Yes, not worth the money. A couple of years ago a bought the package with lifetime updates. 11 months later they wanted more money stating the changed the release version and I had the old one.
This advertising is misleading. You should post this: what will actually happen is that at some point you will insert a dvd will get you a blurb saying it will cost $78 to download another ripper to compete the task. If you try to rip the dvd without it, your computer will freeze, you will have to restart, and when you do restart, your computer will run at half speed until you clean out every application that was running and restart again. So don’t buy this application unless you are prepared to spend another $78 to use it.

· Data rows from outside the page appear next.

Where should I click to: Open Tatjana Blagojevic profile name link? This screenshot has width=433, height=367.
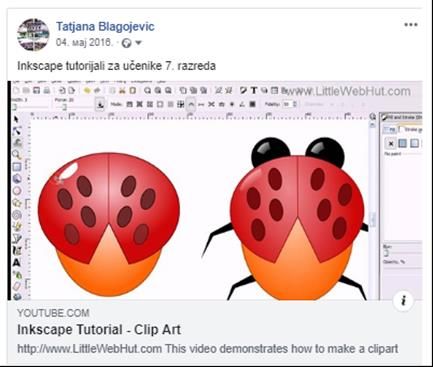click(x=105, y=26)

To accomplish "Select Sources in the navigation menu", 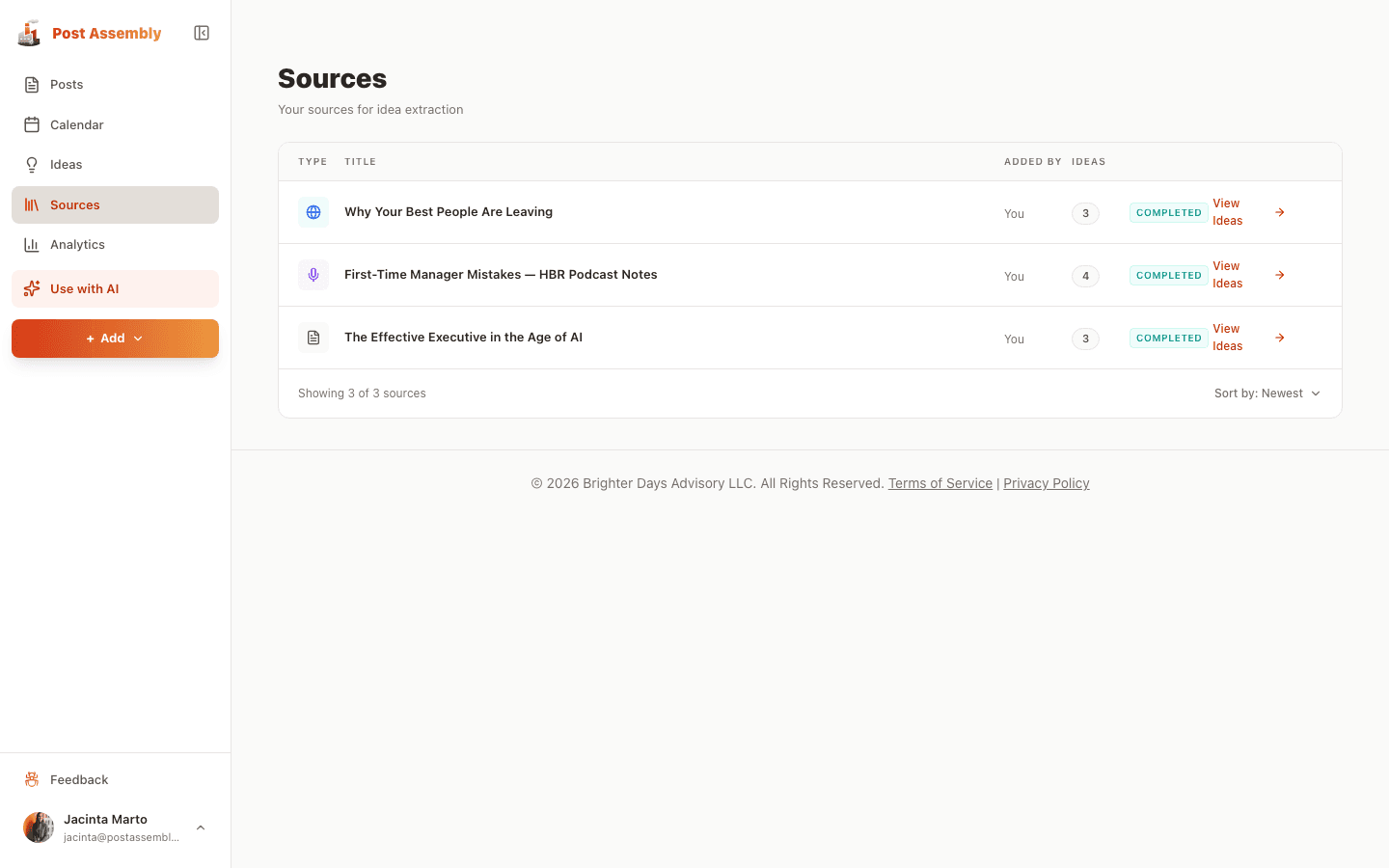I will [x=74, y=204].
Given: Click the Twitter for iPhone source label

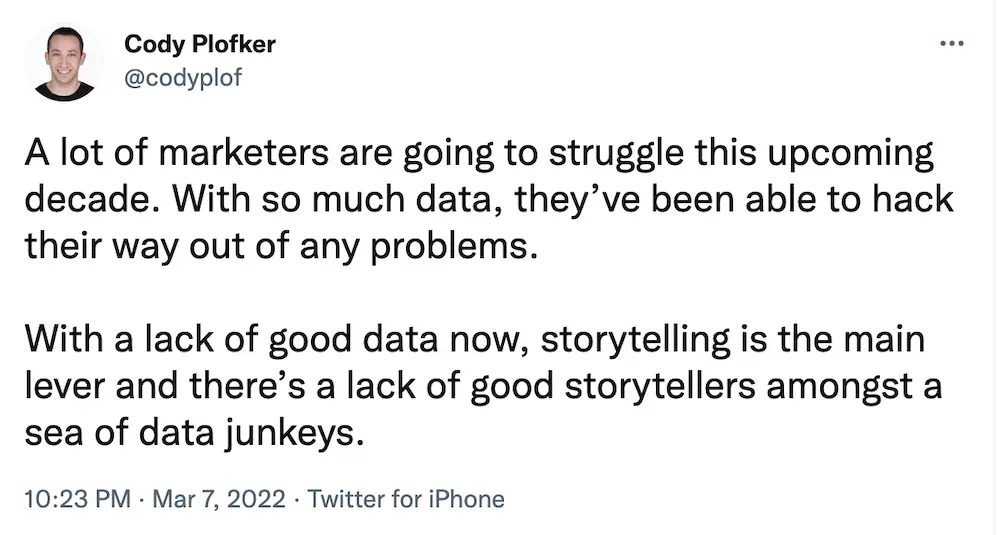Looking at the screenshot, I should pos(406,499).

Strange, to say the least. I guess you do not at some point, but start straight with an inserted dvd. Free versions will have limitations, but paid version do the job easy and simple, well it does on out tested Mac’s. I wonder what popup appears to make you need to buy another application? Which application would finish your rip ? Never heard or saw this behaviour. You could contact the developer and discuss. Still we wonder which extra application would be needed ! They only sell 1 application (https://www.macdvdripperpro.com) and nothing else.
I had an older version of MacX and it really wasn’t working. The software got the correct track maybe 50% of the time and you had to guess, sometimes on as many as 20 tracks before you got an ample rip. Tried the 5-free version of Mac DVDRipper (without the X) and it was great. Stick in a disc and let it rip. Takes about 30 minutes for a standard movie and the end quality is excellent. We don’t have a dedicated DVD player anymore so it’s a great way to rip movies onto our computer and stream to the TVs.
I did notice there aren’t as many outputs as MacX but just not interested in all the whistles and bells if it just means taking longer to figure out the rip.